O QUE SE PEDE:
#1 Transcreva o trecho sobre a eleição presidencial desde "23 de outubro" até "outros poderosos obstáculos.", inclusive.
#2 Enumere todas as pessoas citadas pelo nome no trecho sobre a eleição presidencial.
#3 No trecho sobre a eleição presidencial, com que imagem se descreve a urna eletrônica?
═══ TRECHO
23 de outubro de 2014

 

Como sair do buraco negro da urna eletrônica

 

O eleitorado de Dilma, que deu a vitória à sua candidata no 1º turno depois de ter enfrentado o mais variado tipo de jogo sujo já visto num pleito presidencial como denúncias sem a menor credibilidade apresentadas por pessoas destituídas de qualquer honorabilidade; delações premiadas; ofensas do candidato que desafia a atual presidente; cobertura tendenciosa dos meios de comunicação privilegiando apenas um dos lados; falsa propaganda de Aécio Neves alardeando realizações que não podem ser comprovadas; interferência estrangeira por meio de organizações não governamentais e agências de espionagem infiltradas no país e apoio maciço de redes sociais como o Facebook ao candidato de oposição, chega ao final do 2º turno tendo que encarar outros poderosos obstáculos.

Colocada em posição desfavorável no início do horário obrigatório da campanha eleitoral e logo após a morte do candidato Eduardo Campos ‒ quando a mídia montou um factóide na pessoa da candidata Marina Silva ‒ Dilma Rousseff se aproxima da reta final da campanha carregada por um maior favorecimento popular mas enfrenta nos últimos dias a perspectiva de novos golpes sujos de seu opositor, além do espectro ameaçador da urna eletrônica que permanece como um buraco negro insondável que escapa à uma possível comprovação de sua confiabilidade.
══════
═══ CONTEÚDO DOS DADOS
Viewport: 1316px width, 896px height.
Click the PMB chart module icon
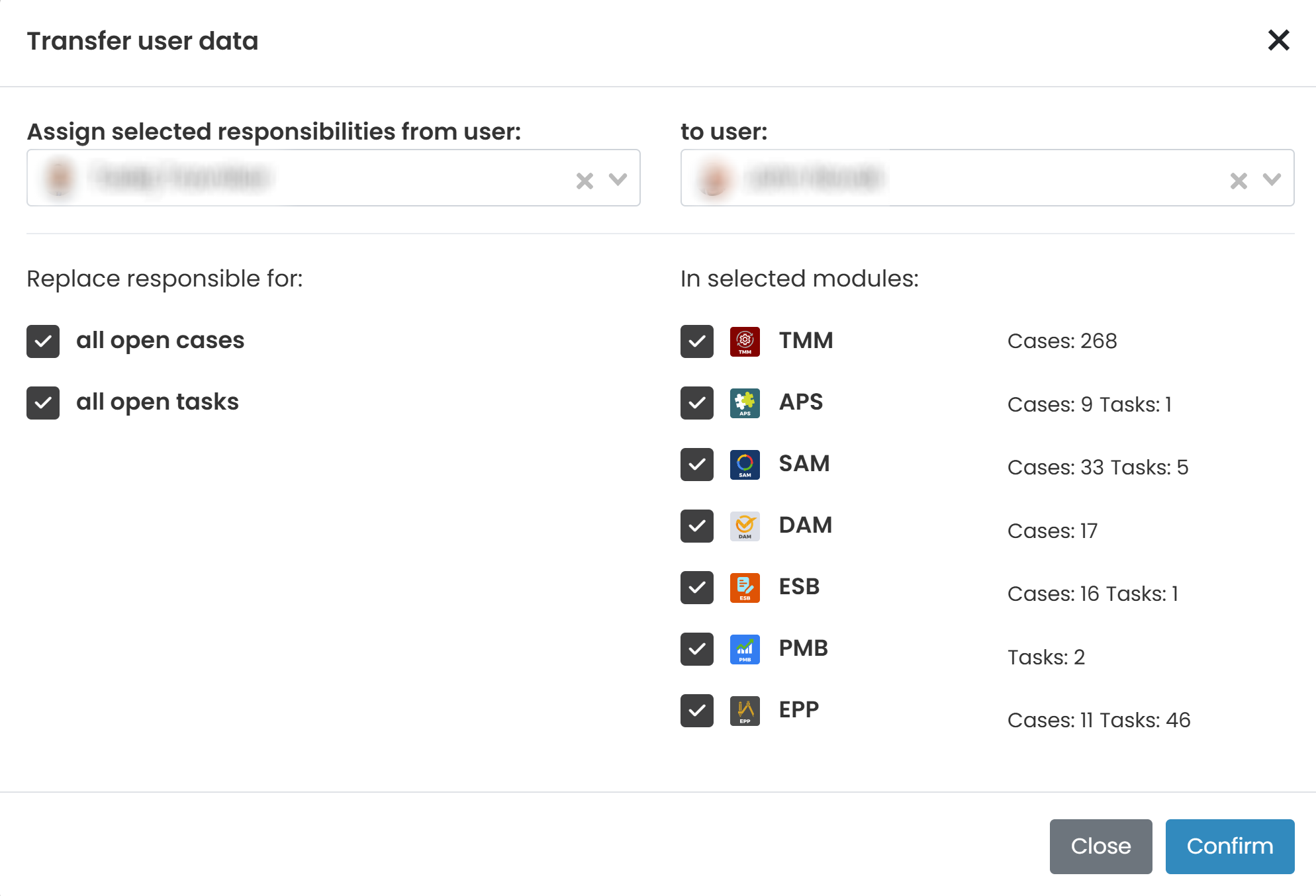tap(745, 649)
══════
RESPOSTAS ABAIXO:
#1
23 de outubro de 2014

 

Como sair do buraco negro da urna eletrônica

 

O eleitorado de Dilma, que deu a vitória à sua candidata no 1º turno depois de ter enfrentado o mais variado tipo de jogo sujo já visto num pleito presidencial como denúncias sem a menor credibilidade apresentadas por pessoas destituídas de qualquer honorabilidade; delações premiadas; ofensas do candidato que desafia a atual presidente; cobertura tendenciosa dos meios de comunicação privilegiando apenas um dos lados; falsa propaganda de Aécio Neves alardeando realizações que não podem ser comprovadas; interferência estrangeira por meio de organizações não governamentais e agências de espionagem infiltradas no país e apoio maciço de redes sociais como o Facebook ao candidato de oposição, chega ao final do 2º turno tendo que encarar outros poderosos obstáculos.

#2 Dilma Rousseff, Aécio Neves, Eduardo Campos e Marina Silva.

#3 Com a de um buraco negro insondável.